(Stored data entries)
>> START
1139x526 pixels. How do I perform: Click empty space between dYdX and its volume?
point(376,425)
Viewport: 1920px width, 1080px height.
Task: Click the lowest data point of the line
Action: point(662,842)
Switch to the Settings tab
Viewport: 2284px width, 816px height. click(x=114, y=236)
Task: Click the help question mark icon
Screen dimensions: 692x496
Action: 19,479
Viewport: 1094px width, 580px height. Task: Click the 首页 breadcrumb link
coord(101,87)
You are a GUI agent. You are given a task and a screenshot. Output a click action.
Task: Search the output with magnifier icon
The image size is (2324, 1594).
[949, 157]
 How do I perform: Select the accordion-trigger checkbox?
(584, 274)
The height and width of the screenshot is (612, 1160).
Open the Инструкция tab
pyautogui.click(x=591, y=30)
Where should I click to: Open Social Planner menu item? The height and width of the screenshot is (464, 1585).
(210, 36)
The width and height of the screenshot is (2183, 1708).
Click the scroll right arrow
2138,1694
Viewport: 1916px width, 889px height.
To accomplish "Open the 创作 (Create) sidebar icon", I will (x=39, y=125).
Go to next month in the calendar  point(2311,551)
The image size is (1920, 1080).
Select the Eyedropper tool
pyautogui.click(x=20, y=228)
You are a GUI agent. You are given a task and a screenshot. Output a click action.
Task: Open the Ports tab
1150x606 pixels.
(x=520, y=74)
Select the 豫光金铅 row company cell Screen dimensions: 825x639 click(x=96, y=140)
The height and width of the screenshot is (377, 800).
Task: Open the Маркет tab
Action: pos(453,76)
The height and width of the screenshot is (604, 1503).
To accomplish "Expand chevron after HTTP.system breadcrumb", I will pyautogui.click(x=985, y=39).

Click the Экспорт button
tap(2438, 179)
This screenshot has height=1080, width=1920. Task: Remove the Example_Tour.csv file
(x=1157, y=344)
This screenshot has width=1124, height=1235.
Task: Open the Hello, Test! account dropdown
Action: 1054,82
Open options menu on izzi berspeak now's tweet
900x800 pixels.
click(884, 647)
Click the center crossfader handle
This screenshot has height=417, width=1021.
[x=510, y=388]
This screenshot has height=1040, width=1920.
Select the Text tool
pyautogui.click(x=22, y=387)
>> END
Task statement: Turn the items above into a Markdown table with the columns Row and Line, numbering each non-blank line in order and leaving out the blank lines.

Reply:
| Row | Line |
|---|---|
| 1 | 1139x526 pixels. How do I perform: Click empty space between dYdX and its volume? |
| 2 | point(376,425) |
| 3 | Viewport: 1920px width, 1080px height. |
| 4 | Task: Click the lowest data point of the line |
| 5 | Action: point(662,842) |
| 6 | Switch to the Settings tab |
| 7 | Viewport: 2284px width, 816px height. click(x=114, y=236) |
| 8 | Task: Click the help question mark icon |
| 9 | Screen dimensions: 692x496 |
| 10 | Action: 19,479 |
| 11 | Viewport: 1094px width, 580px height. Task: Click the 首页 breadcrumb link |
| 12 | coord(101,87) |
| 13 | You are a GUI agent. You are given a task and a screenshot. Output a click action. |
| 14 | Task: Search the output with magnifier icon |
| 15 | The image size is (2324, 1594). |
| 16 | [949, 157] |
| 17 |  How do I perform: Select the accordion-trigger checkbox? |
| 18 | (584, 274) |
| 19 | The height and width of the screenshot is (612, 1160). |
| 20 | Open the Инструкция tab |
| 21 | pyautogui.click(x=591, y=30) |
| 22 | Where should I click to: Open Social Planner menu item? The height and width of the screenshot is (464, 1585). |
| 23 | (210, 36) |
| 24 | The width and height of the screenshot is (2183, 1708). |
| 25 | Click the scroll right arrow |
| 26 | 2138,1694 |
| 27 | Viewport: 1916px width, 889px height. |
| 28 | To accomplish "Open the 创作 (Create) sidebar icon", I will (x=39, y=125). |
| 29 | Go to next month in the calendar  point(2311,551) |
| 30 | The image size is (1920, 1080). |
| 31 | Select the Eyedropper tool |
| 32 | pyautogui.click(x=20, y=228) |
| 33 | You are a GUI agent. You are given a task and a screenshot. Output a click action. |
| 34 | Task: Open the Ports tab |
| 35 | 1150x606 pixels. |
| 36 | (x=520, y=74) |
| 37 | Select the 豫光金铅 row company cell Screen dimensions: 825x639 click(x=96, y=140) |
| 38 | The height and width of the screenshot is (377, 800). |
| 39 | Task: Open the Маркет tab |
| 40 | Action: pos(453,76) |
| 41 | The height and width of the screenshot is (604, 1503). |
| 42 | To accomplish "Expand chevron after HTTP.system breadcrumb", I will pyautogui.click(x=985, y=39). |
| 43 | Click the Экспорт button |
| 44 | tap(2438, 179) |
| 45 | This screenshot has height=1080, width=1920. Task: Remove the Example_Tour.csv file |
| 46 | (x=1157, y=344) |
| 47 | This screenshot has width=1124, height=1235. |
| 48 | Task: Open the Hello, Test! account dropdown |
| 49 | Action: 1054,82 |
| 50 | Open options menu on izzi berspeak now's tweet |
| 51 | 900x800 pixels. |
| 52 | click(884, 647) |
| 53 | Click the center crossfader handle |
| 54 | This screenshot has height=417, width=1021. |
| 55 | [x=510, y=388] |
| 56 | This screenshot has height=1040, width=1920. |
| 57 | Select the Text tool |
| 58 | pyautogui.click(x=22, y=387) |